Clean rooms are special areas classified in terms of cleanliness class ISO 14 644 standard, depending on the amount of solid non-viable particles contained in an unit volume of air.

A room is not "clean" just because the air handling equipment was properly designed according to the standard (air flow amount, filters, pressures), but also because all the component materials in a clean room (walls, ceilings, floors , doors, ligt fixtures) must comply and be certified for this purpose.
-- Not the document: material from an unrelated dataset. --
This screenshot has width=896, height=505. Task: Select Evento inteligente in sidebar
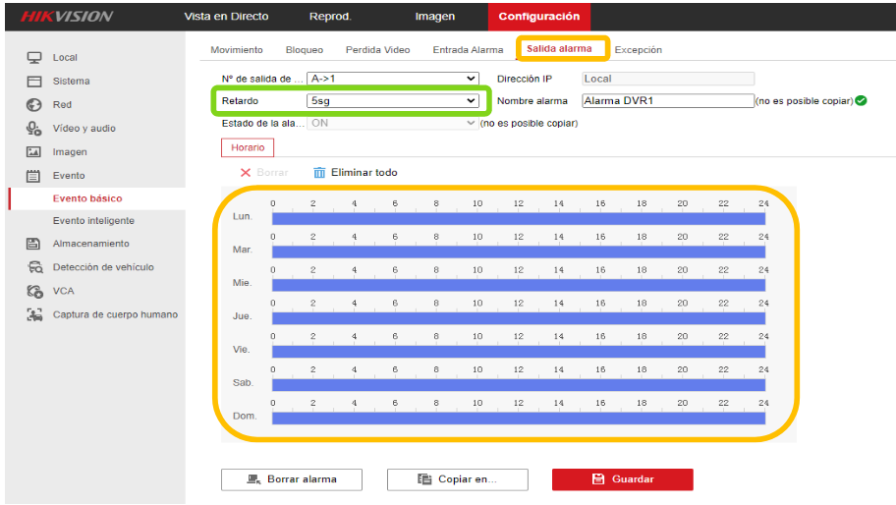coord(93,220)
Depending on their destination, clean rooms must meet additional conditions regarding the air flow inside the room, ie temperature, relative humidity and differential pressure, elements to be controlled and monitored. In this way clean rooms must meet specific conditions for a range of activities that are subject to standards such as:
GMP - Good Manufacturing Practice guide for medicinal products for human use;
GDP - Good Distribution Practice guide on the wholesale distribution of drugs, completed with existing requirements and standards in the following guides:

  • EU GMP - EU Good Manufacture Practice;
  • GLP - Good Laboratory Practice;
  • GDP - Good Distribution Practice;

The applicability of clean rooms covers a wide range of activities such as:

  • Pharmaceutical industry (production of medicines, microbiological laboratories, packaging, storage etc.)
  • Healthcare (operating rooms, neonatology, sterilization stations)
  • Food industry
  • Microelectronics (semiconductors, microcomponente etc.)
  • Research (laboratories)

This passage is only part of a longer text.